# START OF Provided data

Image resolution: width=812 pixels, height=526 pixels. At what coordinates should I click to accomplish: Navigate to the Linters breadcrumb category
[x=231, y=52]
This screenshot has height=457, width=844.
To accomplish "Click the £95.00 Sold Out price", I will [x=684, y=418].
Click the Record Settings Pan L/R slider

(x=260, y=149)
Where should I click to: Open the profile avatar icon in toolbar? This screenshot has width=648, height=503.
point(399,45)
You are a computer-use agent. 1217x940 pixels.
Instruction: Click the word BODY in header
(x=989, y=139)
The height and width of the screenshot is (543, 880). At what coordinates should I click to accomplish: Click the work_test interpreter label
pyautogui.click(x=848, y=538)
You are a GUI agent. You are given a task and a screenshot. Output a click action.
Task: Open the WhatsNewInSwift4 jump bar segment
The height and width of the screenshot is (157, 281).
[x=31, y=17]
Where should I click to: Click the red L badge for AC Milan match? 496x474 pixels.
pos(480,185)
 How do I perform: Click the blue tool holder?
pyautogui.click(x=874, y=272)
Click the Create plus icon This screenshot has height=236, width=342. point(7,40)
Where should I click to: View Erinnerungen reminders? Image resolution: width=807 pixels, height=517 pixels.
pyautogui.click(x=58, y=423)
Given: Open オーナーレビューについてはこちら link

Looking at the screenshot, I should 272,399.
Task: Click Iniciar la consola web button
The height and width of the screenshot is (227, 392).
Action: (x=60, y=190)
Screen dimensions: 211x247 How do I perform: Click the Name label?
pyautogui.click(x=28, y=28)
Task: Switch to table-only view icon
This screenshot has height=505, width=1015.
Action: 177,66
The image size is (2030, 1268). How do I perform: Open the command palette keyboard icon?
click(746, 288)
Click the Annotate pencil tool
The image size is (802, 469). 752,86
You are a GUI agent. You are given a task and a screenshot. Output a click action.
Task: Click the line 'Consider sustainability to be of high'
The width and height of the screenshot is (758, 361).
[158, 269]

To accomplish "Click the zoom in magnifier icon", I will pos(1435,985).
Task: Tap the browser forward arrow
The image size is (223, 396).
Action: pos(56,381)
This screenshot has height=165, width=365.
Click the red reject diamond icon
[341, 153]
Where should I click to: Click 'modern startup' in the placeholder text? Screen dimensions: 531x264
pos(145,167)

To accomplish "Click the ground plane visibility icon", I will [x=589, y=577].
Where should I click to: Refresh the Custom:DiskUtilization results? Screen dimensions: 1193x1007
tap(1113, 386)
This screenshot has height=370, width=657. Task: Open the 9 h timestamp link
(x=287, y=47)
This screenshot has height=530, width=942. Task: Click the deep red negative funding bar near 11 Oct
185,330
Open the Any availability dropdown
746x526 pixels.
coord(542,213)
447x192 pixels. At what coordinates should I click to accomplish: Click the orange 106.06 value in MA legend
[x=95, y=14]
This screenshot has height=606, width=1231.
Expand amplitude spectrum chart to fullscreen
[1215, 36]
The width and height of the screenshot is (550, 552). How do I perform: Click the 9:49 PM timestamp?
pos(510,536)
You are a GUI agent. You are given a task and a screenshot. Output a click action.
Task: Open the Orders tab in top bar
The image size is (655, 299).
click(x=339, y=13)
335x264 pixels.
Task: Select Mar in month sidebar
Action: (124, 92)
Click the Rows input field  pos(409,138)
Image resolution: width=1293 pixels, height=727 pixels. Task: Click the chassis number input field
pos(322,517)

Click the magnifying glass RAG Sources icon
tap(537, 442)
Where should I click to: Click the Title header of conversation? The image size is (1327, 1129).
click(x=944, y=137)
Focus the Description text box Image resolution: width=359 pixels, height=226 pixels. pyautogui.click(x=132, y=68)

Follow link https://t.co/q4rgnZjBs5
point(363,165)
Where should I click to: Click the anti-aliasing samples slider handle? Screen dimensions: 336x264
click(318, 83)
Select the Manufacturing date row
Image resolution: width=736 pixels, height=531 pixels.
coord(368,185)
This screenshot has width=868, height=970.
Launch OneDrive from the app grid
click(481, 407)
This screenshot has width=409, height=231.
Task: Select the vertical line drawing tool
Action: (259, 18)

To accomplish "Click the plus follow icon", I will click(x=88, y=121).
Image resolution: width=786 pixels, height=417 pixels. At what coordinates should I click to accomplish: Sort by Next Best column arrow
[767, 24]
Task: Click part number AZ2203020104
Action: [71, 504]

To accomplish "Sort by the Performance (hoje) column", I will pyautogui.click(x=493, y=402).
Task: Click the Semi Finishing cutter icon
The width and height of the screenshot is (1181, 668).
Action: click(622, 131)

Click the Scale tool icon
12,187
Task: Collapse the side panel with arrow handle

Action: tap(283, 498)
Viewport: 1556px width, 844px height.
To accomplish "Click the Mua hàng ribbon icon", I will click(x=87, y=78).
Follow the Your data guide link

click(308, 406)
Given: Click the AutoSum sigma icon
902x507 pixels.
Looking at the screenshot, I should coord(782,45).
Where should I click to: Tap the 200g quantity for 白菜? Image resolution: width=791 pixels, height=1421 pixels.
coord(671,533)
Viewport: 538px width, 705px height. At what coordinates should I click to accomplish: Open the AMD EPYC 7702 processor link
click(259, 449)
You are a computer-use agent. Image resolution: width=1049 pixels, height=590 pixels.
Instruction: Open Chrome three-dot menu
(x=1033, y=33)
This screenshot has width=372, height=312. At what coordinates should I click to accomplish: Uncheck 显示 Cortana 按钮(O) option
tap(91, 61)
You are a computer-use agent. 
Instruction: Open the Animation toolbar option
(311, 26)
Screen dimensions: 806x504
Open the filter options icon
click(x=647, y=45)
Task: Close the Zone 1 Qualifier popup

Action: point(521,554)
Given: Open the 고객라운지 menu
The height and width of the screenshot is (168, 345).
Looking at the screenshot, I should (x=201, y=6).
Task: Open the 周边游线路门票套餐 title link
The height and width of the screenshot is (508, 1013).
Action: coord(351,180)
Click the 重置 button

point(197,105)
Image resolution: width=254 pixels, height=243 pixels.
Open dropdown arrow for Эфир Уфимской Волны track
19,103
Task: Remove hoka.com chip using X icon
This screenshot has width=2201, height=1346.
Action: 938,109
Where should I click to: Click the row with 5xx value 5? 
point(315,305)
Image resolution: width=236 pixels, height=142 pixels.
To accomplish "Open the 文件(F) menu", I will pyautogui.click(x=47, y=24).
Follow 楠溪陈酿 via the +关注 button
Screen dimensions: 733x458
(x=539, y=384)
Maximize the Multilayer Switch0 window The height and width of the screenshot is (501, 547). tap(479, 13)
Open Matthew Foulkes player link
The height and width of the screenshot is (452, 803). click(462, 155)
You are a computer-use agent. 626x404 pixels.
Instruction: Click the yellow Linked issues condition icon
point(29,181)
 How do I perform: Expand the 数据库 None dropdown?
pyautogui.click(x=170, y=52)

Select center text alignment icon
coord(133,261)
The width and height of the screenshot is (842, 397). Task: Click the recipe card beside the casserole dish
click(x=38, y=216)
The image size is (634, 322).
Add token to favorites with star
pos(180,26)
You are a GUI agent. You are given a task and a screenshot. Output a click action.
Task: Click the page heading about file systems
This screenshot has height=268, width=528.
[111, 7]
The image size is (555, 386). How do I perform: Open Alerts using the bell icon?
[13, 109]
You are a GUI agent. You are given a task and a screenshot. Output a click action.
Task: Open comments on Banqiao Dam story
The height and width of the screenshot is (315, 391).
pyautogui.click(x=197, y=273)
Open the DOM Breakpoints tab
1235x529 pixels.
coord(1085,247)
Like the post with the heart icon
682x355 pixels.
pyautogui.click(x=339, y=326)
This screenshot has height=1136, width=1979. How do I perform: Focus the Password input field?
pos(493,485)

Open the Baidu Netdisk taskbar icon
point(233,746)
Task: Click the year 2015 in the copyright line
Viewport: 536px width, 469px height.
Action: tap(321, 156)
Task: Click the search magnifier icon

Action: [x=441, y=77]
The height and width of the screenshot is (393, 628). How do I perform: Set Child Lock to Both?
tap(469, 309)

# END OF Provided data

_Instructions for the task_:
Copy the lines starting at the one containing "Follow 楠溪陈酿 via the +关注 button" and ending at the one containing "pyautogui.click(x=170, y=52)", replacing "Maximize" with "Restore" and leaving everything else unchanged. Give only those lines.

_Reply to the exercise_:
Follow 楠溪陈酿 via the +关注 button
Screen dimensions: 733x458
(x=539, y=384)
Restore the Multilayer Switch0 window The height and width of the screenshot is (501, 547). tap(479, 13)
Open Matthew Foulkes player link
The height and width of the screenshot is (452, 803). click(462, 155)
You are a computer-use agent. 626x404 pixels.
Instruction: Click the yellow Linked issues condition icon
point(29,181)
 How do I perform: Expand the 数据库 None dropdown?
pyautogui.click(x=170, y=52)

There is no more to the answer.